The latest figures from the Central Bank of Cyprus (CBN) show excess liquidity edging towards €31bn, confirming a trend already noted in recent analyses of the sector’s strong fundamentals,including rising deposits in September.
According to Thursday’s data, total deposits reached €57.6bn in October, while total loans stood at €26.8bn.
The gap remains far from the conditions of 2013, when loans exceeded deposits by roughly €17bn, a reversal that has been repeatedly documented in recent coverage of banking-sector strengthening, such as the overview of broader economic performance published earlier in November.
Confidence began to stabilise in April 2018, when deposits first surpassed loans by €1.9bn.
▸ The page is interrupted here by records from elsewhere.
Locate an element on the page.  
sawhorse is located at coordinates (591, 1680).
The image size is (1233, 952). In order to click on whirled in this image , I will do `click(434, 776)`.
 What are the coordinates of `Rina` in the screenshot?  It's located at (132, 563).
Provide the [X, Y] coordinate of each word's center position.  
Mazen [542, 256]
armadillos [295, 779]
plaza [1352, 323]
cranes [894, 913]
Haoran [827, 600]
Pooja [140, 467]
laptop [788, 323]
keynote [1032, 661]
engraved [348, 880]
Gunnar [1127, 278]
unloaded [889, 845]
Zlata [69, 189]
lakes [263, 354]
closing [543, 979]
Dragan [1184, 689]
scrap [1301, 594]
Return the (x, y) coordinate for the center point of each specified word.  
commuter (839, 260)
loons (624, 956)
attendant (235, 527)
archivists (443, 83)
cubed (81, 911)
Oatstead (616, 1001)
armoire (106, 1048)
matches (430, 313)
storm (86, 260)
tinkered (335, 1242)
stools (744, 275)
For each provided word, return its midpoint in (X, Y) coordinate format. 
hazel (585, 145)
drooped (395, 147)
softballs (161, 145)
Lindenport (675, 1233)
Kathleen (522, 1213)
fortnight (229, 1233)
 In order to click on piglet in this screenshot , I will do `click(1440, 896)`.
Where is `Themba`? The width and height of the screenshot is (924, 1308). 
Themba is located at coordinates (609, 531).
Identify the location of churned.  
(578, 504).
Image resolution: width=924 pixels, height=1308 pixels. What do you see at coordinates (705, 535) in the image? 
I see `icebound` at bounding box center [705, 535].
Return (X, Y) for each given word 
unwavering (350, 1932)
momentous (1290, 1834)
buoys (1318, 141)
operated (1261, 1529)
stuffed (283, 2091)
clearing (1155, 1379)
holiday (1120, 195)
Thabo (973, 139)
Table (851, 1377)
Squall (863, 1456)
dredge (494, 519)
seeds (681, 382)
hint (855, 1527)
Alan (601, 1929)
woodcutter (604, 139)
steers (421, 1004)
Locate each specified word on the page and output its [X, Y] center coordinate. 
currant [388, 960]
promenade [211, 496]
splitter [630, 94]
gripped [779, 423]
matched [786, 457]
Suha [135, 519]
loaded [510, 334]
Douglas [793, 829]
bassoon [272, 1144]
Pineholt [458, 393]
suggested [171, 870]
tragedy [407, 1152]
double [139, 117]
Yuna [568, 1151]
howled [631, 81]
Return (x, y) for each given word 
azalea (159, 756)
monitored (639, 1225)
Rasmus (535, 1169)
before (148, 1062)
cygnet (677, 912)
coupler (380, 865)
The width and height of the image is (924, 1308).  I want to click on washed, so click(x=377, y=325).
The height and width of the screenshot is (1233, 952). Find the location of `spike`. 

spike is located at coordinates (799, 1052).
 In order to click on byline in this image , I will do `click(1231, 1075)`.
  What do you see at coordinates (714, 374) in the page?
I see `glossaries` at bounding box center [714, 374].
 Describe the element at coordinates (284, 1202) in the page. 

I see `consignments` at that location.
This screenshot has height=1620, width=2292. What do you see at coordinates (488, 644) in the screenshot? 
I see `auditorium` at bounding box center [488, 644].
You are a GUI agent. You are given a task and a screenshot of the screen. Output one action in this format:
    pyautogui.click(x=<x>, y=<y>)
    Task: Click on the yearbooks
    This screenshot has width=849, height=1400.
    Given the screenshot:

By the end of 2018 the surplus had risen to €8.7bn, climbing to €15.1bn in 2019 and €16.4bn in 2020.
It continued to expand in the following years, reaching €21.6bn in 2021, €26.3bn in 2022, €27.4bn in 2023 and €30.5bn in 2024, a trend reinforced by the steady rise in corporate and household savings, including the record €12.5bn in corporate deposits reported last August.
Meanwhile, Cypriot banks maintain one of the strongest liquidity positions in the European Union.
The liquidity coverage ratio stands at 335 per cent, more than triple the regulatory minimum of 100 per cent, broadly in line with the high LCR levels highlighted in August’s review of Cypriot and European banks.
For Bank of Cyprus, the Group LCR reached 313 per cent at the end of September 2025, compared with 304 per cent in June and 309 per cent at the end of 2024.
Excess liquidity amounted to €8.5bn in September, up from €8.1bn in June and December, marking a 5 per cent quarterly increase driven by higher deposits, a development consistent with broader assessments of the bank’s strengthened balance sheet and profitability, as noted in late-October reporting.
While the system’s liquidity remains one of the highest in Europe, not all analysts view this as unequivocally positive. A recent column examining the allocation of financial resources argued that a significant share of the liquidity surplus continues to be placed with the European Central Bank rather than channelled into new lending, raising questions about the banking sector’s support to the real economy.
Nonetheless, the combination of robust deposits, high solvency and historically strong liquidity ratios continues to underpin confidence in the stability of Cyprus’ banking system, as reflected in the renewed international interest highlighted at the end of November.